Collaborative Effort Aims to Unravel Genetic Basis of Childhood Cancer
Washington University and St. Jude Children's Research Hospital Will Partner for Project
Jan. 25, 2010 – Washington University School of Medicine in St. Louis and St. Jude Children's Research Hospital have announced an unprecedented effort to identify the genetic changes that give rise to some of the world’s deadliest childhood cancers. The team has joined forces to decode the genomes of more than 600 childhood cancer patients who have contributed tumor samples for this historic effort.
The St. Jude Children’s Research Hospital-Washington University Pediatric Cancer Genome Project is the largest investment to date – estimated to cost $65 million over three years – aimed at understanding the genetic origins of childhood cancers. Scientists involved in the project will sequence the entire genomes of both normal and cancer cells from each patient, comparing differences in the DNA to identify genetic mistakes that lead to cancer. Kay Jewelers, a longstanding supporter of St. Jude Children’s Research Hospital, has committed to providing $20 million as lead sponsor of this project.
"We are on the threshold of a revolution in our understanding of the origins of cancer," says William Evans, MD, St. Jude director and chief executive officer. "For the first time in history, we have the tools to identify all of the genetic abnormalities that turn a white blood cell into a leukemia cell or a brain cell into a brain tumor. We believe it is from this foundation that advances for 21st century cancer diagnosis and treatment will come."
Memphis-based St. Jude is home to one of the world’s largest and most complete repositories of biological information about childhood cancer. The collection dates to the 1970s and includes more than 50,000 tumor, bone marrow, blood and other biological samples. These samples are essential to efforts to understand the origins of cancer. The tissue bank has also helped St. Jude scientists develop the experimental models expected to be important for determining which mutations drive cancer’s development and spread.
The collaboration focuses on childhood leukemias, brain tumors and tumors of bone, muscle and other connective tissues called sarcomas. St. Jude will provide DNA from tumor and normal tissues of patients, Washington University’s Genome Center will perform the whole-genome sequencing, and both will participate in validation sequencing. Researchers at both institutions will collaborate to analyze the data and make the information publicly available once validated. Prior research by this group and others indicates that the many genetic abnormalities in childhood cancers will differ from those found in adult cancers.
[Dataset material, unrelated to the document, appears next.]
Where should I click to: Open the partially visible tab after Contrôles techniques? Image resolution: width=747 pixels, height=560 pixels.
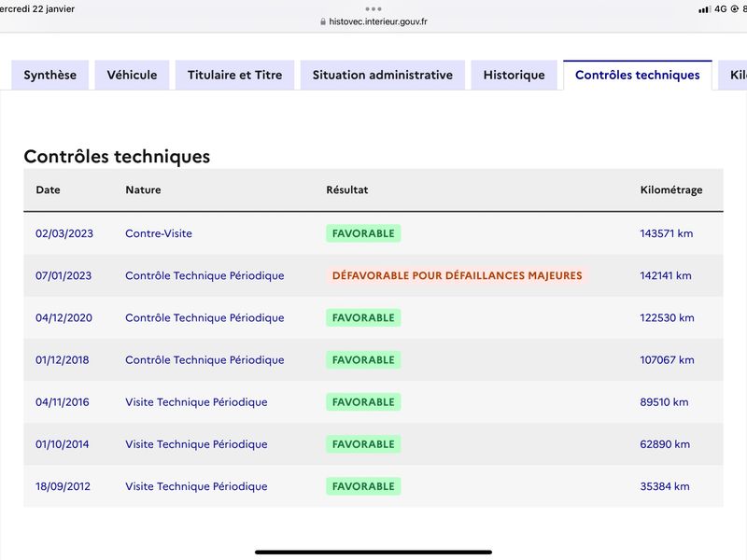pos(733,75)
"This extraordinary partnership will add a new dimension to our understanding of childhood cancers," says pediatric geneticist Larry Shapiro, MD, executive vice chancellor for medical affairs and dean of Washington University School of Medicine. "A genomewide understanding of cancer offers great promise for developing powerful new approaches to diagnose and treat cancer or perhaps even to prevent it. In the short term, the project will yield key genetic information that may ultimately help physicians choose the best treatment options for young cancer patients."
Scientists at Washington University’s Genome Center pioneered whole‐genome sequencing of cancer genomes. In 2008, Richard Wilson, PhD, director of the center, along with co-director Elaine Mardis, PhD, and Timothy Ley, MD, the Alan and Edith Wolff Professor of Medicine, and colleagues became the first to decode the complete genome of a cancer patient and trace her disease – acute myeloid leukemia – to its genetic roots. They have since sequenced the genomes of additional cancer patients, including those with breast, lung and ovarian tumors and glioblastoma, a type of brain tumor. These studies have identified intriguing and unexpected genetic connections between patients with different types of cancer that likely would not have been discovered using conventional approaches.
Earlier research to identify cancer mutations has typically focused only on the few hundred genes already suspected of being involved in the disease. While a few recent studies have involved sequencing the 20,000 or so protein-coding genes in the genome, the whole-genome approach involved in this collaboration provides a more detailed and complete picture of all the mutations involved in a patient’s cancer by examining both the protein-coding genes and the long stretches of DNA between genes, which may influence the ways the genes work. Such complete genomic sequencing is now possible because of recent advances that have made the technology faster and far less expensive.
Researchers involved in the project also will investigate how pediatric cancer is influenced by variations in the genome, including epigenetic changes, which alter the expression of genes but not the genes themselves. In addition, they will use DNA sequencing data to identify genetic markers that can help physicians decide the best treatment options for cancer patients based on the genetic profile of their tumors.
The project's scope and design reflects the philosophies and talents of the institutions involved. St. Jude and Washington University have a history of scientific collaboration and a track record of innovation in patient care. They also share a commitment to excellence and openness in research. The pediatric genome project will include a public database where information, once validated, will be shared with the international scientific community, with the goal of accelerating progress against childhood cancer.
While great progress has been made in treating childhood cancer, it is still the leading cause of death from disease among U.S. children over 1year of age, and cure rates for some childhood cancers remain below 50 percent.